Member of the Kansas House of Representatives from the 15th district
- In office January 11, 1993 – January 13, 2003
- Preceded by: Ruth Hackler
- Succeeded by: Arlen Siegfreid
- In office January 14, 2019 – July 2022
- Preceded by: Erin Davis
- Succeeded by: Matt Bingesser

Personal details
- Born: February 24, 1956 (age 70) Olathe, Kansas, U.S.
- Party: Republican
- Spouse: Dianne
- Education: University of Kansas (BA) Washburn University (JD)

= John Toplikar =

American politician

John Toplikar (February 24, 1956) is an American politician who served as a Republican member of the Kansas House of Representatives from the 15th district, serving from 1993 to 2003 and again from 2019 to 2022.

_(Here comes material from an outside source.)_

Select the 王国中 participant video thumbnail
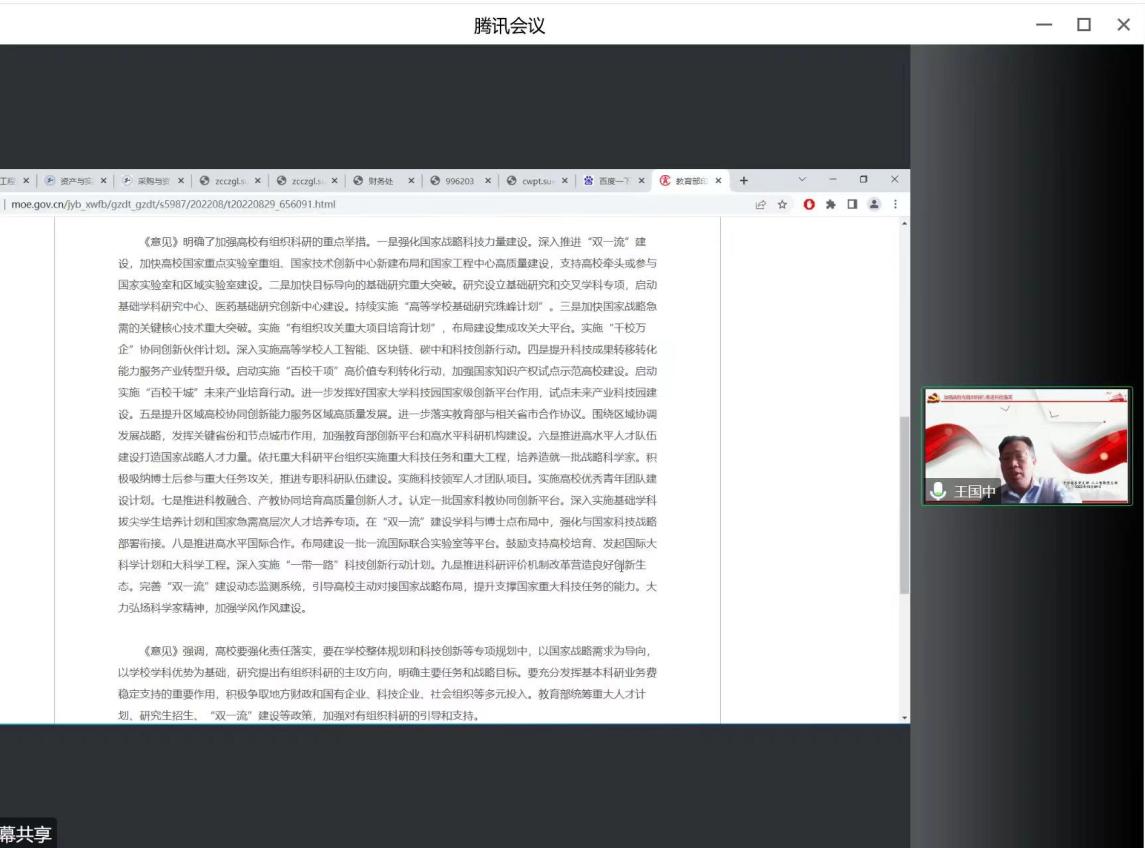Screen dimensions: 1145x848 (1026, 445)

== Early life and education ==
Toplikar was born and raised in Olathe, Kansas. After attending Johnson County Community College, he earned a Bachelor of Arts degree in communications from the University of Kansas and a Juris Doctor from the Washburn University School of Law.

== Career ==
From 1989 to 1991, Toplikar was a city official in Olathe. He was elected to the Johnson County Commission in 2003. Toplinkar served as a member of the Kansas House of Representatives from 1992 to 2002. Toplinkar has also worked as a carpenter and contractor. In 2014, he was an unsuccessful candidate for Kansas insurance commissioner, placing fifth in the Republican primary. In the 2018 election, Toplikar ran unopposed in the Republican primary and defeated Democratic nominee Chris Haulmark in the November general election. He resigned in July 2022 after suffering a heart attack.